GIVEN PROBLEM: Return each line of the rows below that contains the word "Where", copied unchanged.

------------------------------------

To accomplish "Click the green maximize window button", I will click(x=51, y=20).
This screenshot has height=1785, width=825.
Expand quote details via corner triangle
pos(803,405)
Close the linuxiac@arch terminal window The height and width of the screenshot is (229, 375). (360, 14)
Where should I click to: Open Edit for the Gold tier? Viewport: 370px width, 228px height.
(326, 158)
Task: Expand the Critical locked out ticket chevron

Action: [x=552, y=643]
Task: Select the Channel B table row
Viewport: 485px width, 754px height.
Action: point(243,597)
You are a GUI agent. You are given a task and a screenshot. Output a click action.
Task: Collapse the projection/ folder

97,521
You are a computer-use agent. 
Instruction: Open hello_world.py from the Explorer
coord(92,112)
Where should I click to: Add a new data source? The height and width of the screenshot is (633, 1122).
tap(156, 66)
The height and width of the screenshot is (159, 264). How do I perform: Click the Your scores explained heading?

------------------------------------

EXERCISE ANSWER:
Where should I click to: Open Edit for the Gold tier? Viewport: 370px width, 228px height.
Where should I click to: Add a new data source? The height and width of the screenshot is (633, 1122).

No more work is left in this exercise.